[Location data for elements and text]
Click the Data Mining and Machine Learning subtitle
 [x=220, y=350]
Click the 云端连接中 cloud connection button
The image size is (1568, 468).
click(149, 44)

(What is being asked) Please repeat every one of the entries above word for word, keeping each on its own line.

(Exercise output)
Click the Data Mining and Machine Learning subtitle
 [x=220, y=350]
Click the 云端连接中 cloud connection button
The image size is (1568, 468).
click(149, 44)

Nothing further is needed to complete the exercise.